* _PAGE EXCERPT_
13 February 2014

Why would we use the term "Jew?"

Brooklyn Jew 2 by bobmendo
Brooklyn Jew 2, a photo by bobmendo on Flickr.
I don't remember being so surprised. The man was a gentle man, kind, and apparently supportive of what we do. "Praise the Lord!" he said when he came into the book shop. He said how he enjoyed seeing our testimony boldly proclaiming Jesus in the midst of a fairly secular area. He liked the name "Jesus" on our signage. He was perplexed however, and expressed it this way.

"Why would you use the term "Jew" in your signage?" I thought, surely he understood we were actually Jewish people and had come to believe in Jesus as our Messiah. Right? So the question surprised me. I tilted my head a little and answered, "Because we are Jews, I guess." That should have satisfied him.

But his response was jarring.

* _WRITTEN TASK 1_
Copy the blog post about the book shop visitor word for word, starting at "Why would we" and ending at "response was jarring.".
* _WRITTEN TASK 2_
In the blog post about the book shop visitor, list in order every remark that is quoted as spoken aloud.
* _WRITTEN TASK 3_
Pick up the blog post about the book shop visitor where it stops and keep writing.
The lines that follow have no connection to the blog post above.

* _DATA SHOWN_
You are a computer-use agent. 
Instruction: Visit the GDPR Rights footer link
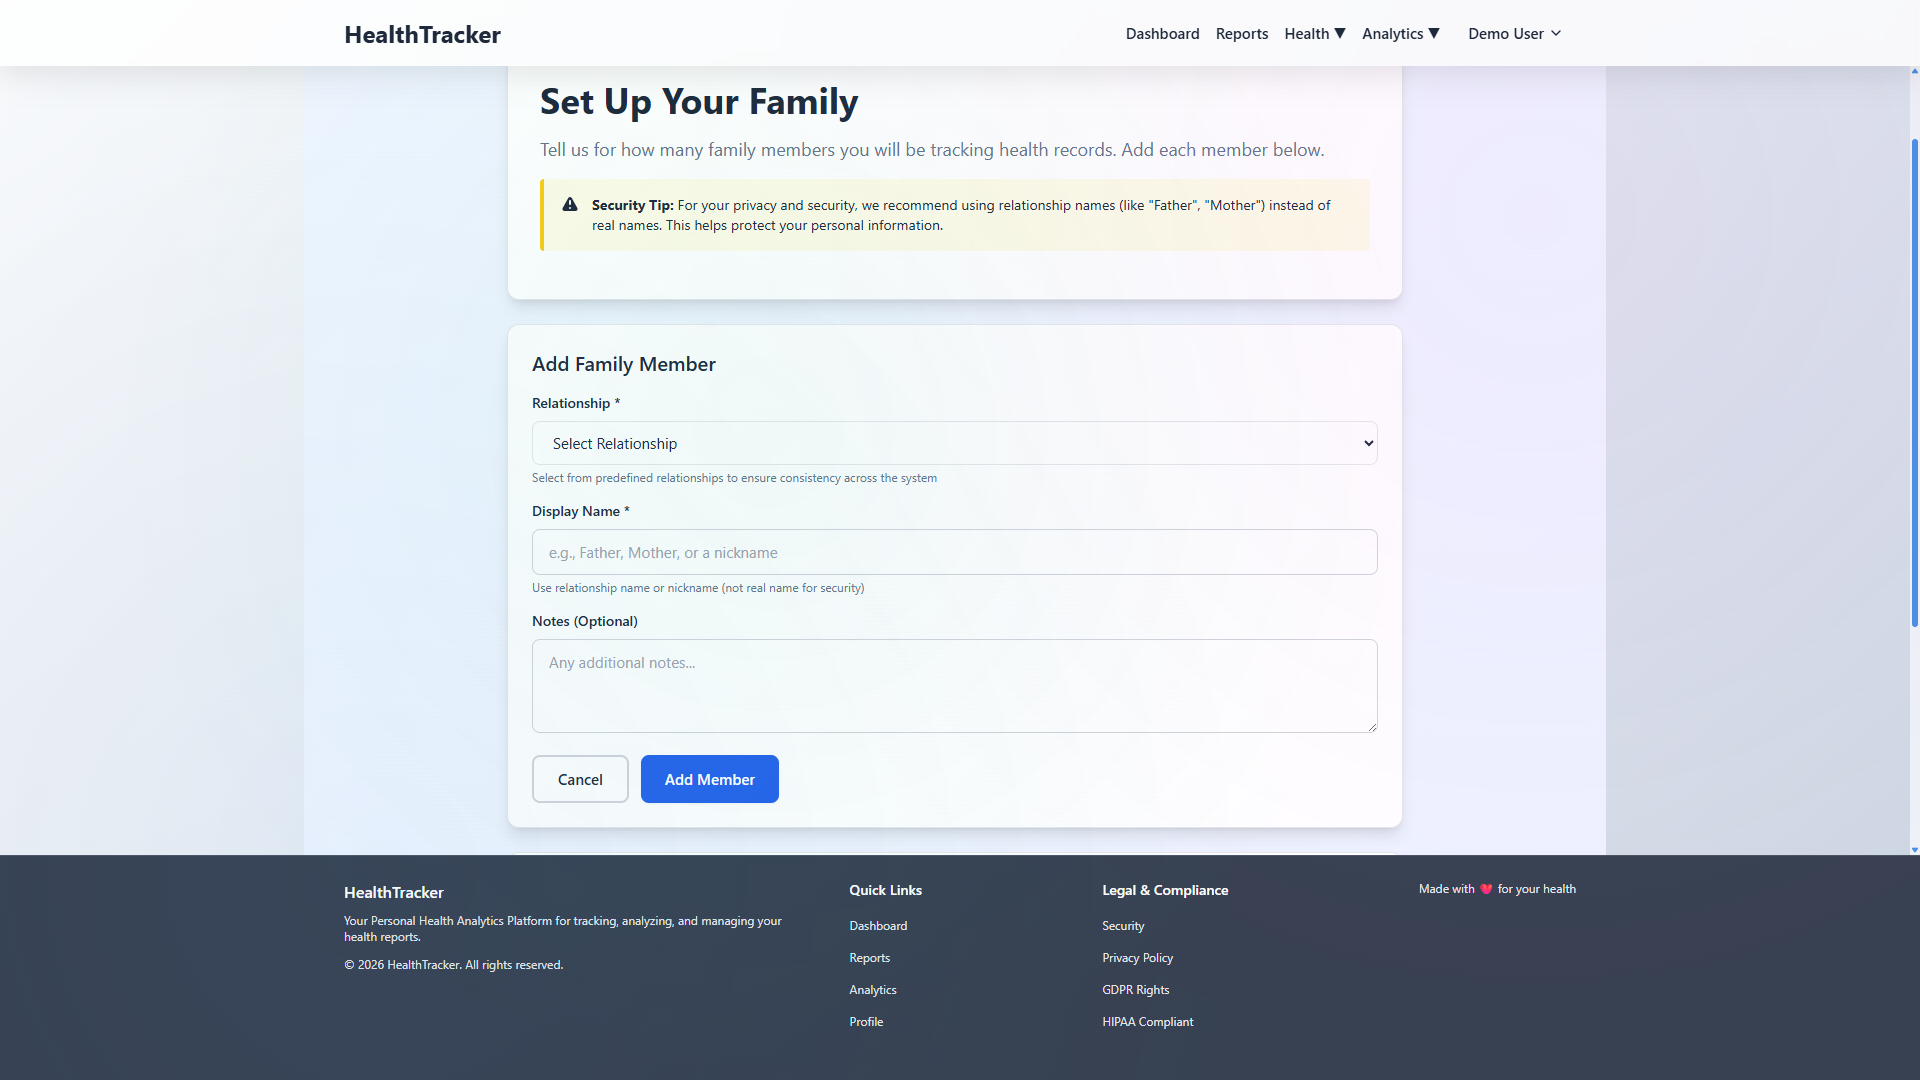(x=1135, y=990)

* _TASK RESULT 1_
Why would we use the term "Jew?"

Brooklyn Jew 2 by bobmendo
Brooklyn Jew 2, a photo by bobmendo on Flickr.
I don't remember being so surprised. The man was a gentle man, kind, and apparently supportive of what we do. "Praise the Lord!" he said when he came into the book shop. He said how he enjoyed seeing our testimony boldly proclaiming Jesus in the midst of a fairly secular area. He liked the name "Jesus" on our signage. He was perplexed however, and expressed it this way.

"Why would you use the term "Jew" in your signage?" I thought, surely he understood we were actually Jewish people and had come to believe in Jesus as our Messiah. Right? So the question surprised me. I tilted my head a little and answered, "Because we are Jews, I guess." That should have satisfied him.

But his response was jarring.

* _TASK RESULT 2_
"Praise the Lord!"
"Why would you use the term "Jew" in your signage?"
"Because we are Jews, I guess."

* _TASK RESULT 3_
"The word 'Jew' means 'miser', so why would you want to use that word in your name?"

Wow, I don't know that I'd ever heard that. 'Jew' of course doesn't mean that at all, but where he had been raised, and the thought had apparently never been successfully challenged, 'Jew' meant a Shylock, a miser, a tightwad. And any good Christian would never name themselves with such an appellation.

Rabbi Doniel Baron wrote about this very thing a couple days ago. My friend Phil sent it to me.
"We are a nation of many names: Israel, Jacob, Ephraim, to name a few. Why does it seem that the name "Jew" sticks the most? What does the name mean?

The words Jew (Yehudi in Hebrew) and Judaism (Yahadut) come from the name Judah, or Yehuda as it is pronounced in Hebrew. Yehuda was one the 12 tribes that descended from our forefather Yaakov. Understanding who Yehuda was and what he represented provides us with the key to comprehending the name Jew and understanding who we really are.

The word Yehuda comes from the Hebrew word lehodot, which means to thank. Indeed, upon his birth, Leah, Yehuda's mother, exclaimed "hapaam odeh et Hashem," this time I thank God. Feelings of gratitude characterized Yehuda's birth. The commonly used word todah, meaning "thank you," stems from the same root.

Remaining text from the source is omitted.